I'm trying to create a more efficient way to sort lists and dictionaries in python and came across Efficient data structure keeping objects sorted on multiple keys. There the suggested solution was to use the heapq module.
However, in my tests a heap seems to be twice as slow as the native Python sorting algorithm. Below is the code I used to do a simple test. Results were for example:
Heap: 0.005993366241455078
Standard: 0.0020036697387695312
Is there a way to actually use a heap and increase the performance, as the post linked above claims? What would that code look like?
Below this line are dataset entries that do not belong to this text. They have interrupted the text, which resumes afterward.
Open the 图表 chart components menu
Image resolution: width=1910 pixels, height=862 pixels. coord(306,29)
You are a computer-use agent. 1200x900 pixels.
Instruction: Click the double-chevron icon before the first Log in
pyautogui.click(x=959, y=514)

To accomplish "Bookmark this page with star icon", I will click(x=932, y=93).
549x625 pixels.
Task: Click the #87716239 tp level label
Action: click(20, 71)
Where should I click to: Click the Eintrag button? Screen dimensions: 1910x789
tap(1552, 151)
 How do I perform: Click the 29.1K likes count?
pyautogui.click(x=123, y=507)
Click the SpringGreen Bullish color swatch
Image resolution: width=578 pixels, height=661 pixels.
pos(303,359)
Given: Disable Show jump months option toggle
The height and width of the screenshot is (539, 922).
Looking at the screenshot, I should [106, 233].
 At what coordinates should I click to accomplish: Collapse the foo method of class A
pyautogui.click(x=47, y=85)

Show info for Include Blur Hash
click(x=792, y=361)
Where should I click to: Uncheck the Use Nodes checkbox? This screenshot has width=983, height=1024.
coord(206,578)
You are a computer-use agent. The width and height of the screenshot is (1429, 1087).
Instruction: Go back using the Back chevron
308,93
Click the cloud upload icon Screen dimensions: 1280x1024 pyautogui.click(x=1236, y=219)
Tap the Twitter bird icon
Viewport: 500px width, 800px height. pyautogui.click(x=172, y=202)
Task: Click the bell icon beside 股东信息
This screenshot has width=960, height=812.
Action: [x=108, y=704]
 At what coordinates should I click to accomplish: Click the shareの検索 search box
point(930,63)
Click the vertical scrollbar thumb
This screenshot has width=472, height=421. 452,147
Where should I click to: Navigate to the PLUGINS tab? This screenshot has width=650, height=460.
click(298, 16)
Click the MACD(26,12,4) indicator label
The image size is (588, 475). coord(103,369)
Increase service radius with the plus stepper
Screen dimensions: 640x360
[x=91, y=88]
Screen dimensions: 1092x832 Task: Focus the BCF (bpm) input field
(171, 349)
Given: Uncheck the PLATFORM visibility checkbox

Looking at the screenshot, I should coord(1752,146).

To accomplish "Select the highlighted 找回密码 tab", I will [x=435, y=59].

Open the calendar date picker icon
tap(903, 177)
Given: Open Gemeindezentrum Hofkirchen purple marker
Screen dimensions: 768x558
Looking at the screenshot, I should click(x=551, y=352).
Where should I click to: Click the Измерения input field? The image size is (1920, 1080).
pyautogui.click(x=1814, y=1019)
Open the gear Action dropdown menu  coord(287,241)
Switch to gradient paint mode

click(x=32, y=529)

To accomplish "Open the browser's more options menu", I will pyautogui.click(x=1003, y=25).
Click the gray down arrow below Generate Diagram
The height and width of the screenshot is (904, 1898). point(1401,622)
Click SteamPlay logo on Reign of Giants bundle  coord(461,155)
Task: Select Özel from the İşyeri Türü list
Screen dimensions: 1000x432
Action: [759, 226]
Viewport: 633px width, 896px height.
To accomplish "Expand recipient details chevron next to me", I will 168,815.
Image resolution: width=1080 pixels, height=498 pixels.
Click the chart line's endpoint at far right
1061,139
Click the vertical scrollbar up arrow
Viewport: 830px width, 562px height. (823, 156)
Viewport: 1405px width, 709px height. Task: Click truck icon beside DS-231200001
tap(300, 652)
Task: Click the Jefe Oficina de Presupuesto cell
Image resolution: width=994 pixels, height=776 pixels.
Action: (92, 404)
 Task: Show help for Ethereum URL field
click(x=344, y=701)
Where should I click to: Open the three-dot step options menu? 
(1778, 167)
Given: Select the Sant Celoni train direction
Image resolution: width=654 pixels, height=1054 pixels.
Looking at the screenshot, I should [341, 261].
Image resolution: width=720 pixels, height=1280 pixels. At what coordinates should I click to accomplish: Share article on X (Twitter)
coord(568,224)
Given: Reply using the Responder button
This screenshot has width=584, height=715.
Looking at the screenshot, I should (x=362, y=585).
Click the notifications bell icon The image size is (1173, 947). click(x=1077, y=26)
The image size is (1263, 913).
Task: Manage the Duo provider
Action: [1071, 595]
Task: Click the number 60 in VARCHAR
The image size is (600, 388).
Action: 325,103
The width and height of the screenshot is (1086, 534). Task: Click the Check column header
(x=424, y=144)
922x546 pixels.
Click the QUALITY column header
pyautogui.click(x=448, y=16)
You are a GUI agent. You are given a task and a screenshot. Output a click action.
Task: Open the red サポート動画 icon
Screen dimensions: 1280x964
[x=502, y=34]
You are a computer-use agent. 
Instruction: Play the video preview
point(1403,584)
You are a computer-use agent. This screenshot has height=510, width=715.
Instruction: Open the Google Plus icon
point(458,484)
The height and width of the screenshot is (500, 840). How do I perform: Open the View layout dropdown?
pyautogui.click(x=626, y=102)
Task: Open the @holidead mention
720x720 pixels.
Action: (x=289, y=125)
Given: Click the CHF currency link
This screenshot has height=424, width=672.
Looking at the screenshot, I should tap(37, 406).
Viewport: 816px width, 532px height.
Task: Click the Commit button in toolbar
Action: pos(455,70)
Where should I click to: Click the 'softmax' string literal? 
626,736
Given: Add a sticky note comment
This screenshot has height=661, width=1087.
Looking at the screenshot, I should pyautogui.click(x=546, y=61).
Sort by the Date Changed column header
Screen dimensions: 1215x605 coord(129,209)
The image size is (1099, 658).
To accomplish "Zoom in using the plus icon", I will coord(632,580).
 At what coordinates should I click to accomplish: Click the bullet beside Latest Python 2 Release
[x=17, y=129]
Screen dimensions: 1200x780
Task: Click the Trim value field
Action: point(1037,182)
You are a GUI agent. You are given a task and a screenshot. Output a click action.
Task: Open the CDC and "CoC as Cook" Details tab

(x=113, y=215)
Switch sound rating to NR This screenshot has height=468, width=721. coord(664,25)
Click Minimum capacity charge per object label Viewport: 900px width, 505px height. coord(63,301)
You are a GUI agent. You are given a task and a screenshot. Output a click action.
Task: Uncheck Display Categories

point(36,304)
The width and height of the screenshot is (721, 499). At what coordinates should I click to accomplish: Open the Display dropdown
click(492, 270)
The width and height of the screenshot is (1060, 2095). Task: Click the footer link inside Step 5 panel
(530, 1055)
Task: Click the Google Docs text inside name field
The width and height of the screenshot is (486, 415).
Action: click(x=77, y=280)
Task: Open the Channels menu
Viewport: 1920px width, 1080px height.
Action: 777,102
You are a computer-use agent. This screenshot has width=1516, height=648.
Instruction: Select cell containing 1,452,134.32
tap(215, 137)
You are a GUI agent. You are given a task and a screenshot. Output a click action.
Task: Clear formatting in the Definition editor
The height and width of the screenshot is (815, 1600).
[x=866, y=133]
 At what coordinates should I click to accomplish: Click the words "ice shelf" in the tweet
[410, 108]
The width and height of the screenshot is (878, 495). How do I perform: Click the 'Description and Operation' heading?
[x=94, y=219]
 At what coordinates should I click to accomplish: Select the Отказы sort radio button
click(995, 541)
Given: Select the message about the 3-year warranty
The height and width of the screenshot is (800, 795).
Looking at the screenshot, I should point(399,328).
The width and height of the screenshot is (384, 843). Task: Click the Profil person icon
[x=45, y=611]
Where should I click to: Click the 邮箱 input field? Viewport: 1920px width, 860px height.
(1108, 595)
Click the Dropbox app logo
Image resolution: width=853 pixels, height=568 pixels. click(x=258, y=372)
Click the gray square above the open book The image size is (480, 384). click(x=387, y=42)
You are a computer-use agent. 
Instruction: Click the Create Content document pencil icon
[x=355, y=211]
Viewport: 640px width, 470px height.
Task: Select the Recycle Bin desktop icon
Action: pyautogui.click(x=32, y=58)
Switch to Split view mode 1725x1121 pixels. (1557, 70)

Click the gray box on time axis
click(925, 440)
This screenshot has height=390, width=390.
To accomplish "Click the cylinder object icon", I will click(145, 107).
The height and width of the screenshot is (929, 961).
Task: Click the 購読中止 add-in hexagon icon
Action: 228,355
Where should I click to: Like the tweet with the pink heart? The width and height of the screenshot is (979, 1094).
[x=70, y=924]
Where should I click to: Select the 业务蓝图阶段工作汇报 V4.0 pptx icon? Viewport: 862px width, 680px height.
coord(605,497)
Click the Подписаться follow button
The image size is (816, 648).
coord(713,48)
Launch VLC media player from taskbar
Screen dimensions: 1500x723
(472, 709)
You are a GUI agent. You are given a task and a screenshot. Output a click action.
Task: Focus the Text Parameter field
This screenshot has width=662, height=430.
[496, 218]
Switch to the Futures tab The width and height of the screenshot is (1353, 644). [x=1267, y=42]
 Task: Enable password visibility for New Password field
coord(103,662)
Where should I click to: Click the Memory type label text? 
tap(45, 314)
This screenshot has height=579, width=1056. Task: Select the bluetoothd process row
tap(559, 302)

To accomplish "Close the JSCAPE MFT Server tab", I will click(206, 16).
Here's the code to test it:
import random
import time
from heapq import *
standardlist = []
heaplist = []
for i in range(10000):
num = random.randint(0,10000)
standardlist.append(num)
heappush(heaplist, num)
# Standard sorting method:
start_time = time.time()
sorted_list = sorted(standardlist)
finish_time_1 = time.time() - start_time
# Heap sorting method:
start_time = time.time()
heap_sorted_list = [heappop(heaplist) for i in range(len(heaplist))]
finish_time_2 = time.time() - start_time
print("Standard Finish Time:", finish_time_1)
print("Heap Finish Time:", finish_time_2)
A heap data structure may be the right solution when you have a collection that changes over time (through insertions and deletions), and at each moment you want to have fast access to the minimum entry that is currently in the collection, and possibly extract it. There were such requirements in the Q&A you linked to.
If however the goal is just to sort a dataset once, then using a heap is not the most efficient.
Some remarks on your code:
The way you have populated the heap has O(𝑛log𝑛) time complexity. It is more efficient to first populate the list, and then call heapify
on it: this has a time complexity of O(𝑛). Admittedly, this is not relevant for the timings you performed, but it also results in less code:
standardlist = [random.randint(0,100000) for _ in range(1000000)]
heaplist = standardlist[:]
heapify(heaplist)
sorted
is a native Python function, which can rely on compiled C code for the sort
part. An explicit loop written in Python cannot beat that.
Although heapsort has an optimal time complexity, a well-implemented quicksort is usually 2–3 times faster than heapsort. See also Quicksort vs heapsort. Python actually uses a highly optimised sort algorithm.
Your code only performs one test, and it completes in a few milliseconds. This does not give very representative results. It would be better to repeat the test multiple times and get an average.